HC Deb 15 November 1979 vol 973 cc1485-6
9. Mr. Ashley

asked the Secretary of State for the Home Department if he is satisfied with the operation of coroners' courts.

Mr. Raison

I am not aware of any general grounds for dissatisfaction with the system of coroners' courts. It is not for me to comment on the way in which coroners, who are independent judicial officers, carry out their duties within the framework of the law.

Mr. Ashley

Is the Minister aware that there is a great deal of personal distress caused when close relatives have to identify bodies after industrial death, accidental death or violent death, and that this could be avoided by the Government introducing legislation to avoid the requirement to identify bodies, or, alternatively, by the Government supporting the Bill put forward by the hon.
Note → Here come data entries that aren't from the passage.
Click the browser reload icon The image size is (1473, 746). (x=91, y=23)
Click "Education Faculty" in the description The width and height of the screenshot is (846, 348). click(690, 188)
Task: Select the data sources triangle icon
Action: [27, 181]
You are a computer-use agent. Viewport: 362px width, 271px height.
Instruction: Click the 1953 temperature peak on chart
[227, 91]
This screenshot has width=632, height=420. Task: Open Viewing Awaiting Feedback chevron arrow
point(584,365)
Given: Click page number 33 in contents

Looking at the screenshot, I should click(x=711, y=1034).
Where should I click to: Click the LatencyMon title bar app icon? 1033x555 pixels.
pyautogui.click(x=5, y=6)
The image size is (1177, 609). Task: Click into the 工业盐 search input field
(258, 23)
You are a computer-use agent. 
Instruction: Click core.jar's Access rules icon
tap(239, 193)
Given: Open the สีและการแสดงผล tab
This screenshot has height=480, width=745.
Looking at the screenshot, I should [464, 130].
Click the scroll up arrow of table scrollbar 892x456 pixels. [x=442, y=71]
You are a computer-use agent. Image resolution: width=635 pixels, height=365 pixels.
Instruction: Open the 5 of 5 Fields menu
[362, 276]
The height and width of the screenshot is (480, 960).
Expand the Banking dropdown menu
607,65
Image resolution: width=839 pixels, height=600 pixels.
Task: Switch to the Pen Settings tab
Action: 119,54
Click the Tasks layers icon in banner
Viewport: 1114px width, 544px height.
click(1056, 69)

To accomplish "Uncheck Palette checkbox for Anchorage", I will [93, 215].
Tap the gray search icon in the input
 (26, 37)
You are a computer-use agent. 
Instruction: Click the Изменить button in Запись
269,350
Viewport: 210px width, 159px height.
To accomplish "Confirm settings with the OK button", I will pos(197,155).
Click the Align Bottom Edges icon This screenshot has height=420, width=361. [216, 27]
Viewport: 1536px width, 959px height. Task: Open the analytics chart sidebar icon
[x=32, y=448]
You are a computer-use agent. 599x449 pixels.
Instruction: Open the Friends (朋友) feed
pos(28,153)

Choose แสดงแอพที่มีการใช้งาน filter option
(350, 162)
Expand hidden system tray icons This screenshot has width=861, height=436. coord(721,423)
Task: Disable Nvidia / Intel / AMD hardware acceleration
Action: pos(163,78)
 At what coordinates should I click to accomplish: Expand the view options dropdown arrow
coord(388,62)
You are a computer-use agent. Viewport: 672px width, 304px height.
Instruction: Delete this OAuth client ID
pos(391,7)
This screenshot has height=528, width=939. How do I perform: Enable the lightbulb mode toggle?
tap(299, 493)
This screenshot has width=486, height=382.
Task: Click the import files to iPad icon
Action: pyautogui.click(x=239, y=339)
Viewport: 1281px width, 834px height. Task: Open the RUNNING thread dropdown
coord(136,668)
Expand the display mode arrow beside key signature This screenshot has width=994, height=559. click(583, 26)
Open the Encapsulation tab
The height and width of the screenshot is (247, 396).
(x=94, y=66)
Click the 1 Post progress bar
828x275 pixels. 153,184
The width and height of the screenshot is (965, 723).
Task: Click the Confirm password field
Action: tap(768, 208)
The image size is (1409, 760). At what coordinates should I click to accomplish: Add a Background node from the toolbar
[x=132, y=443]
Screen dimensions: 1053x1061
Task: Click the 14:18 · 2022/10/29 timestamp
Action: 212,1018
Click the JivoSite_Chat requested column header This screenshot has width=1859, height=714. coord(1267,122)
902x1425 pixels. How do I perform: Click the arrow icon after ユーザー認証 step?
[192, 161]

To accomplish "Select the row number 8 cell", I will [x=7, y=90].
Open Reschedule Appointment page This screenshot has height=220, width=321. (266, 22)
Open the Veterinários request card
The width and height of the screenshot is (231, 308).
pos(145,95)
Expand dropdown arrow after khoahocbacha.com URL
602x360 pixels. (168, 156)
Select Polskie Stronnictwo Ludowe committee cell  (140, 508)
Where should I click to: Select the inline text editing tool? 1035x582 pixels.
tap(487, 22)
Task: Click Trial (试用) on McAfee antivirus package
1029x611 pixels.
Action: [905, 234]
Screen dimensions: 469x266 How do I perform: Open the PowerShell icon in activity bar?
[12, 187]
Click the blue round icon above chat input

Member for Wolverhampton, South-West (Mr. Budgen)?

Mr. Raison

I sympathise with the distress of bereaved relatives in these circumstances, but where the police are called to a death certain facts have to be established, and it is generally thought best to do this immediately, in order to avoid a second interview if at all possible. But I will consider the right hon. Gentleman's point.

Mr. Skinner

Is the Minister aware that there is also need for the Government to take evidence from many coroners who on various occasions have expressed certain disquiet about the way in which, after they have certified deaths due to pneumoconiosis in the mining industry, the pneumoconiosis medical panel has rejected such certification, with the result that the widow concerned has not received industrial death benefit? I hope that the Minister will take evidence from coroners, particularly those in the mining communities, in order to establish precisely what ought to be done in those cases.

Mr. Raison

This is a subject that I have not considered, but I will look into the point that the hon. Gentleman has raised.